PASSAGE GIVEN:
LITTLE BOXES

 

Annie J Howell's observation of racial and social interactions between a big city mixed race family and their new neighbors in an all-white liberal state is brought to the big screen by Rob Meyer who seems to have been thinking of Richard Pryor's "Moving" (1988).

 

Most of the elements are there, though more subtle. Gina (Melanie Lynskey) and Mack (Nelsan Ellis) uproot their geeky son Clark (Armani Jackson) from their Brooklyn neighborhood, cross country to a small town called Rome Washington. Gina is a professor and Mack is an accomplished author who is currently working on his second book.

 

The house they bought was bought mostly sight unseen - at least by Mack - and seems pretty decent as do the neighbors. They are greeted by the neighborhood greeters and nobody seems shocked by their interracial marriage, after all this is Liberalland Washington State.

Two pre-teenage girls - Ambrosia (Oona Laurence) and Julie (Miranda McKeon) are even smitten by Clark because the town FINALLY got a black kid! But Clark is far from what they were expecting a black kid from Brooklyn to be like, so they take it upon themselves to train him in the ways of gangsta rap and other things they associate as being black.

GOALS:
1 > In the review of Little Boxes, why do Ambrosia and Julie decide to train Clark in gangsta rap and other things they associate with being black?
2 > Write out the review of Little Boxes word for word, from "Annie J Howell's" to "Liberalland Washington State.".

SOURCE MATERIAL:
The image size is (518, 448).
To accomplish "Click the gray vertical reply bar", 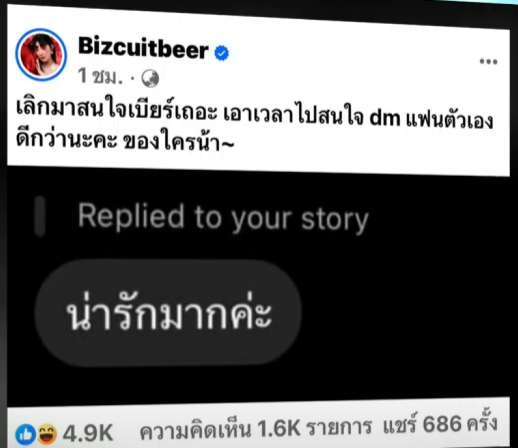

EXPECTED RESPONSES:
1 > Clark is far from what they expected a black kid from Brooklyn to be like, so they take it upon themselves to train him in the things they associate with being black.

2 >
Annie J Howell's observation of racial and social interactions between a big city mixed race family and their new neighbors in an all-white liberal state is brought to the big screen by Rob Meyer who seems to have been thinking of Richard Pryor's "Moving" (1988).

 

Most of the elements are there, though more subtle. Gina (Melanie Lynskey) and Mack (Nelsan Ellis) uproot their geeky son Clark (Armani Jackson) from their Brooklyn neighborhood, cross country to a small town called Rome Washington. Gina is a professor and Mack is an accomplished author who is currently working on his second book.

 

The house they bought was bought mostly sight unseen - at least by Mack - and seems pretty decent as do the neighbors. They are greeted by the neighborhood greeters and nobody seems shocked by their interracial marriage, after all this is Liberalland Washington State.